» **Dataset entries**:
*****
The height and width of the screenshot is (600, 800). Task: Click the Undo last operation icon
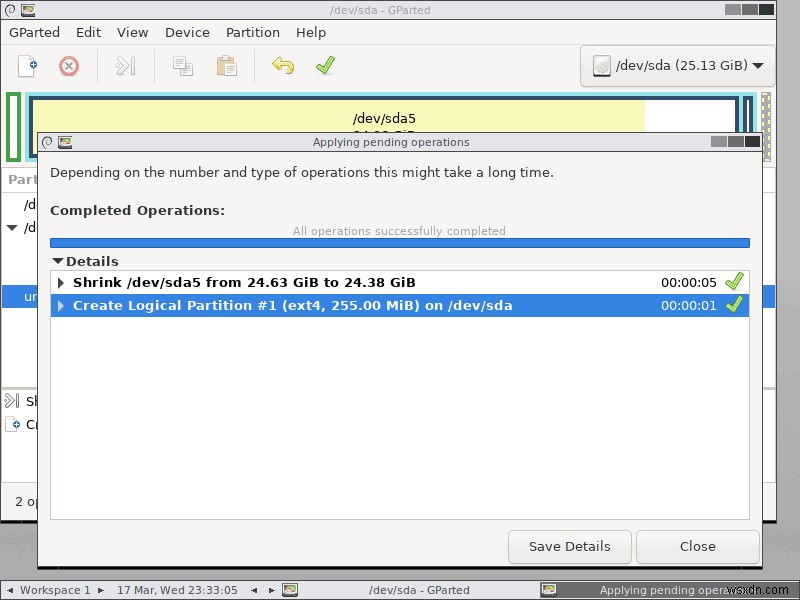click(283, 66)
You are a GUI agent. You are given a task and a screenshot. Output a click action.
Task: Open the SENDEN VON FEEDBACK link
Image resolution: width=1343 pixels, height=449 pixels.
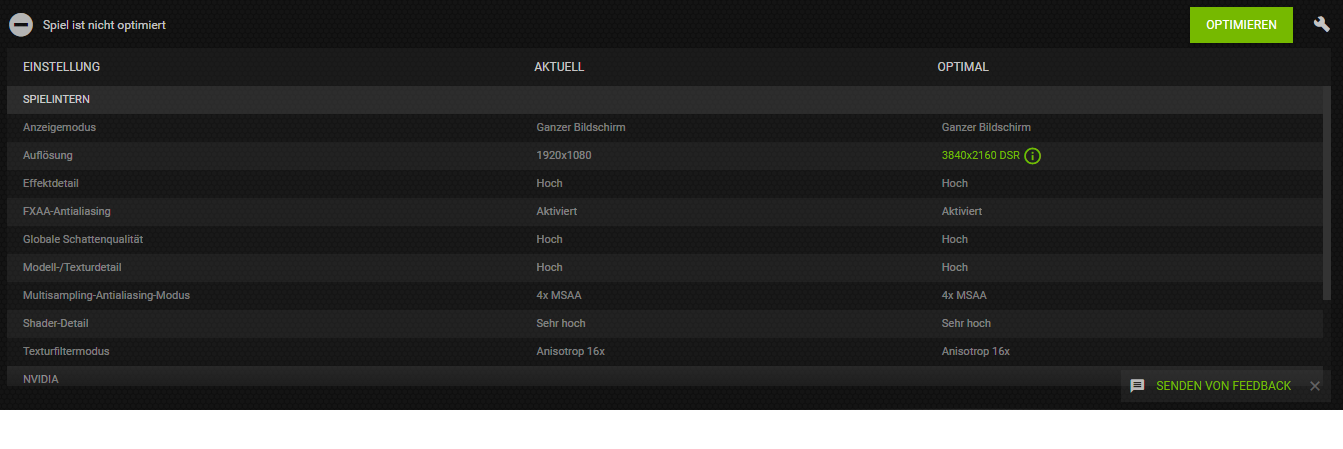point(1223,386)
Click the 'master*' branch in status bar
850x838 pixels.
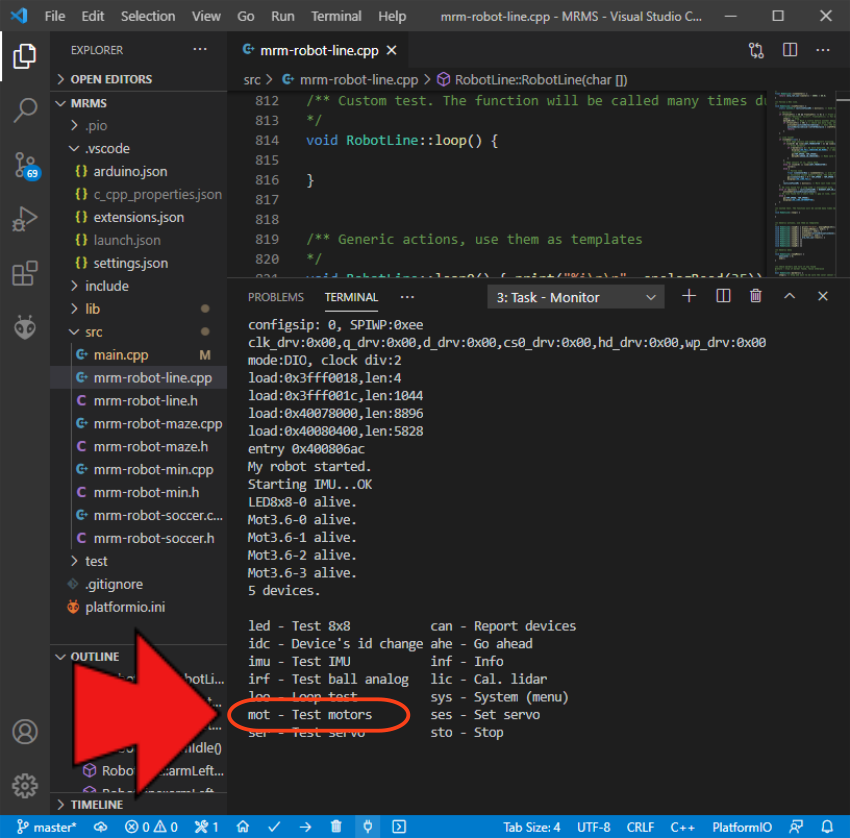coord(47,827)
*****
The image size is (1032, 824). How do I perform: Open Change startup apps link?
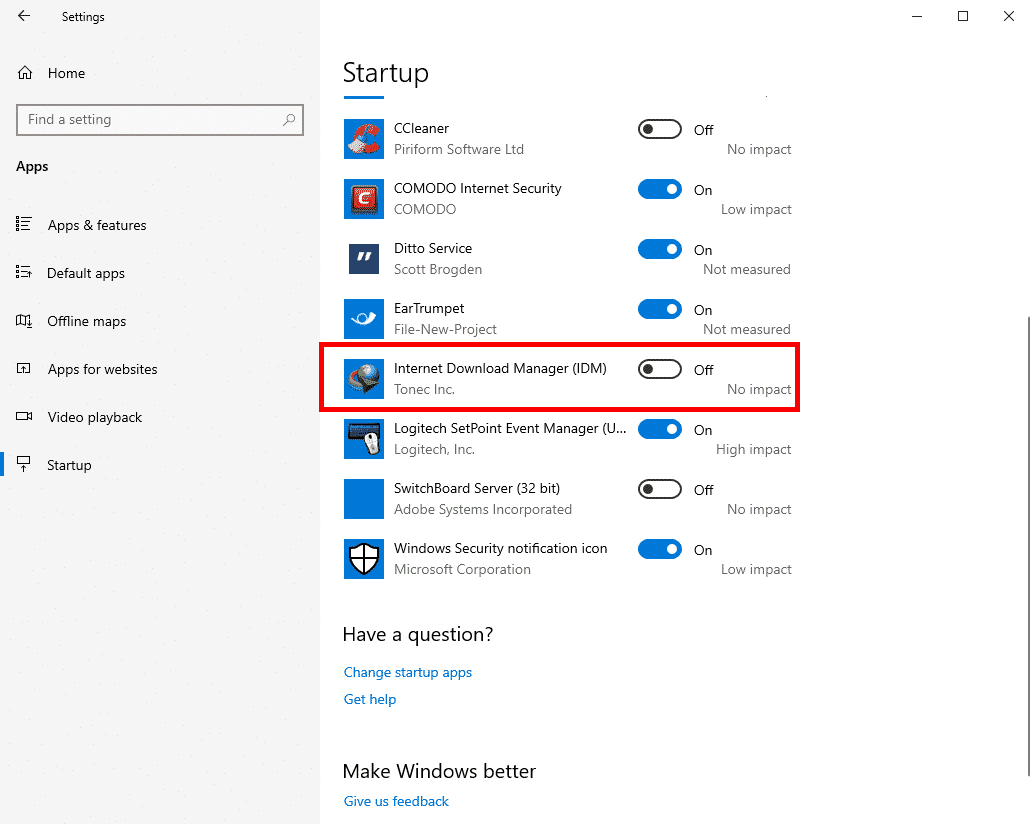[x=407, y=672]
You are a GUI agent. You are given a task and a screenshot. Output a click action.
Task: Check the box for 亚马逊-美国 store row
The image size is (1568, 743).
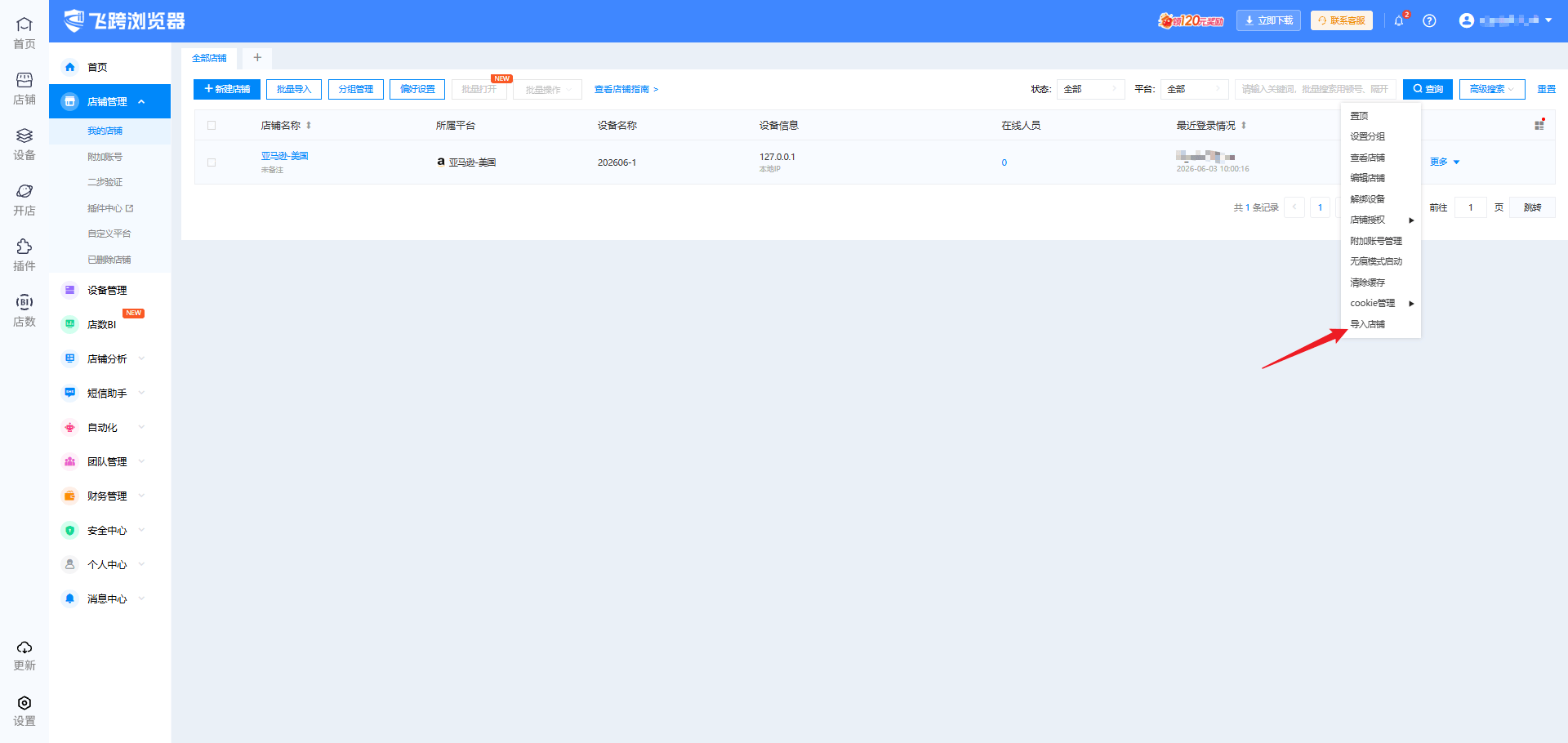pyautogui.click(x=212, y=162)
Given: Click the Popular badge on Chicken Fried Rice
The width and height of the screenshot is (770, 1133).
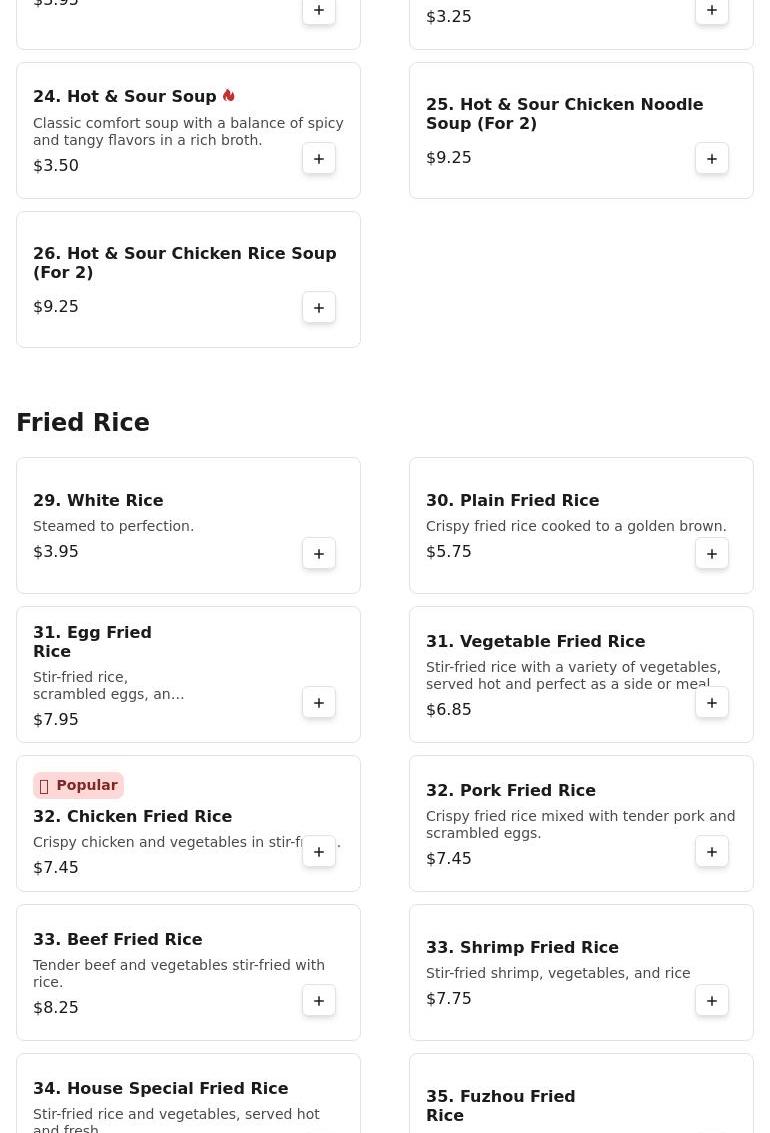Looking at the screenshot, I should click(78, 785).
*****
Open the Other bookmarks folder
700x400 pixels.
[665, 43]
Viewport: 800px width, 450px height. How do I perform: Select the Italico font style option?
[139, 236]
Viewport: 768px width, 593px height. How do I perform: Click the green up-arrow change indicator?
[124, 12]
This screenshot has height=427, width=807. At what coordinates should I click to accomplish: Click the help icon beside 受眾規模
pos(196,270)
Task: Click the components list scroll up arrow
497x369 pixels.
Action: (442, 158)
*****
» **Required work**: Text only, no pictures: please print exactly the lines above from the line with "The height and" up to and including the line with "Click the 'master*' branch in status bar", and nothing else.

» **Answer**:
The height and width of the screenshot is (600, 800). Task: Click the Undo last operation icon
click(283, 66)
You are a GUI agent. You are given a task and a screenshot. Output a click action.
Task: Open the SENDEN VON FEEDBACK link
Image resolution: width=1343 pixels, height=449 pixels.
point(1223,386)
Click the 'master*' branch in status bar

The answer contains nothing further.